Kinfolk MC
- The patch logo of the Kinfolk Motorcycle Club
- Founded: 2016
- Founder: Chopper Dan
- Named after: Kinfolk, a term that refers to relatives or family
- Founding location: Bonham, Texas, U.S.
- Years active: 2016–present
- Territory: Texas, Nevada, Utah, Oklahoma, New York and Ontario (Canada)
- Rivals: Bandidos MC

= Kinfolk Motorcycle Club =

American outlaw motorcycle club

The Kinfolk Motorcycle Club are an international "one-percenter" style outlaw motorcycle club, best known for their longstanding rivalry with the Bandidos Motorcycle Club. The club was formed in Texas in 2016 and has several chapters within the United States and at least one in Canada.
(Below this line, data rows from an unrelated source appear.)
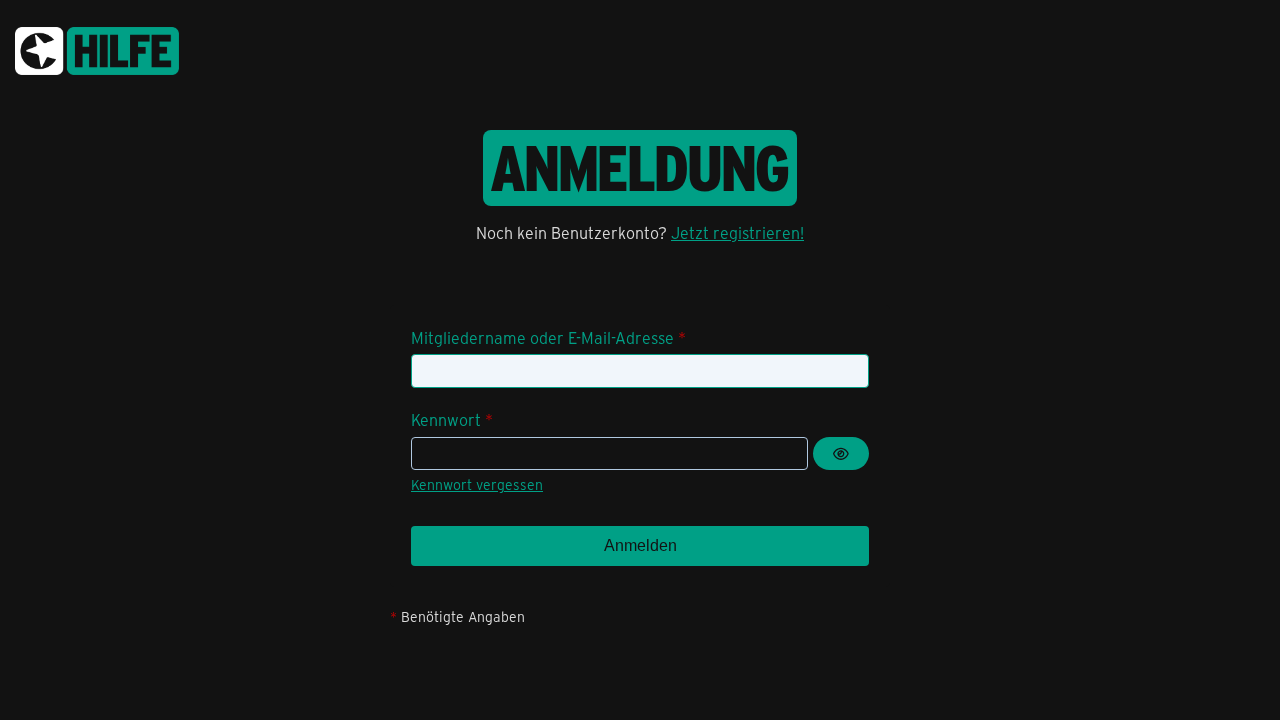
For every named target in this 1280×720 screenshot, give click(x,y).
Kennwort (446, 419)
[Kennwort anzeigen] (841, 454)
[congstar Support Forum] (97, 47)
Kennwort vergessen (477, 484)
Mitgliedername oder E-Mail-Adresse (542, 337)
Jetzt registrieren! (737, 232)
Additional chapters of the Kinfolk MC also exist in Asia, Europe, Australia and South America, although they are separate from the US club. As a whole, the club embraces the values that traditional clubs had and choose to create its own identity as an American 1% club.

==History==
The Kinfolk Motorcycle Club was formed in 2016 by several outlaw motorcycle club members and bikers who had left the Bandidos MC and several other Clubs due to their disapproval in the leadership, calling it a "dictatorship". Those men along with several other men from various clubs looking for change and a return to more traditional values formed this new club. The remaining members of the Bandidos did not approve of their ex-members' departure and establishment of a new club, which has been the cause of much conflict between both groups.
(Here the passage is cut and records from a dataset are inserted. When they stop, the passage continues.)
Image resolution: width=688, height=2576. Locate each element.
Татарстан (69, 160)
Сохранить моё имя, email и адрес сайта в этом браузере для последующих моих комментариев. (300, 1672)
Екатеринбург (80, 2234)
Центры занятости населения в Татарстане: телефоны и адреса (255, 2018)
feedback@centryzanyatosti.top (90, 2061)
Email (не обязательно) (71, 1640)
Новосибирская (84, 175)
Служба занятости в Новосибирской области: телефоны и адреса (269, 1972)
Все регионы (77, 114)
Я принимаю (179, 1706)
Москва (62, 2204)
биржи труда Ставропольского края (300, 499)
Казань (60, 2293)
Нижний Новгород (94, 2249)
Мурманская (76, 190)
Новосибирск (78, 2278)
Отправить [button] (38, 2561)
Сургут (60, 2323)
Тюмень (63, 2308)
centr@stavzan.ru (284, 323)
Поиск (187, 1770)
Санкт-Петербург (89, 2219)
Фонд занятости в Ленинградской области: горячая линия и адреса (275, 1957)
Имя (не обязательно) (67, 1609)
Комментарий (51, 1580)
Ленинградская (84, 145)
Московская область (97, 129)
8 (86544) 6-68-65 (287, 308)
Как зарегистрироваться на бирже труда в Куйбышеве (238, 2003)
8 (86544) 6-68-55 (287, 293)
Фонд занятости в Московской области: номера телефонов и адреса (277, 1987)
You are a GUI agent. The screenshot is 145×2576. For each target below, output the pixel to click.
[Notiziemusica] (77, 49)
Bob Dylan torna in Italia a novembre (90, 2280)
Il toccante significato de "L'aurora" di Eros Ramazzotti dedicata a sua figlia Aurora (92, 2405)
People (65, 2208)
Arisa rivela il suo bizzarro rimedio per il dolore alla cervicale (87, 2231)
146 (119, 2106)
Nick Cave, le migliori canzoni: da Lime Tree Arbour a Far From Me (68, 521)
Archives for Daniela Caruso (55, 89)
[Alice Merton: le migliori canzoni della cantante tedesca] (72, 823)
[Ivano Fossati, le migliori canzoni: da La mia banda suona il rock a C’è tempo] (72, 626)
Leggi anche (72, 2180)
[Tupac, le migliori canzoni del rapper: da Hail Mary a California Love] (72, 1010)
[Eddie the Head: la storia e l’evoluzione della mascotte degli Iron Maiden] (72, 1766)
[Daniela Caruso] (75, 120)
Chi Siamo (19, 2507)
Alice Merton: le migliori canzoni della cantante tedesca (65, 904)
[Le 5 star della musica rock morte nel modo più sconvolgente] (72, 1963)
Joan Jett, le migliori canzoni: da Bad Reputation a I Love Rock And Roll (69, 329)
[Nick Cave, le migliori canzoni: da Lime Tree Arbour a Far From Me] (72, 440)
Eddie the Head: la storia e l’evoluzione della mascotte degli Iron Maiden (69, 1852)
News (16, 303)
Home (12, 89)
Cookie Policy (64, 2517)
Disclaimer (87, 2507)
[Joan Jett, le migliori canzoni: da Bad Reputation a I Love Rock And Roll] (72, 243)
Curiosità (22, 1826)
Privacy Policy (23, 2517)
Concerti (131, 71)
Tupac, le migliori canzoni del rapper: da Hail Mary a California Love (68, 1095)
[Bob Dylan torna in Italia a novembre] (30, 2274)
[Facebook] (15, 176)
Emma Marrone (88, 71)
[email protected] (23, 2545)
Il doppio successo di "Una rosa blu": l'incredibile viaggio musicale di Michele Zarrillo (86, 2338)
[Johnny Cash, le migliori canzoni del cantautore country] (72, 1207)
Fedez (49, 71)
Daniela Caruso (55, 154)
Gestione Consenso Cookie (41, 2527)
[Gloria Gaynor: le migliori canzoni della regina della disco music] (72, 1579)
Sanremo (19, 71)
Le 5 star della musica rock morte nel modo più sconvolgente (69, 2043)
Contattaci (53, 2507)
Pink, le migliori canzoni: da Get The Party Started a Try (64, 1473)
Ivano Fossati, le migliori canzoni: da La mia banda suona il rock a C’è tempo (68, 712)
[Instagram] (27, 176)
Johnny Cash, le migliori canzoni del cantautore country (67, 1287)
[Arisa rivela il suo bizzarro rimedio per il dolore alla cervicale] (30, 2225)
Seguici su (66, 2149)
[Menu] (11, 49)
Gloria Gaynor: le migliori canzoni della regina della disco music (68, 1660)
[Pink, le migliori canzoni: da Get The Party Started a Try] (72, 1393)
==Criminal allegations and incidents==
On March 4, 2016 Kinfolk MC member Dusty Childress was gunned down in Jones County, Texas, by Wesley Dale Mason, a member of the rival Bandidos MC. He was sentenced to life in prison for the murder.

On July 30, 2017, Kinfolk MC member Javier Gonzalez was sentenced on a murder charge in the shooting of Juan "Compa" Martinez Jr, a Bandido MC member in El Paso, Texas. Martinez, who was shot seven times, died days after the shooting. Three other men linked to the Bandidos were injured in the shooting.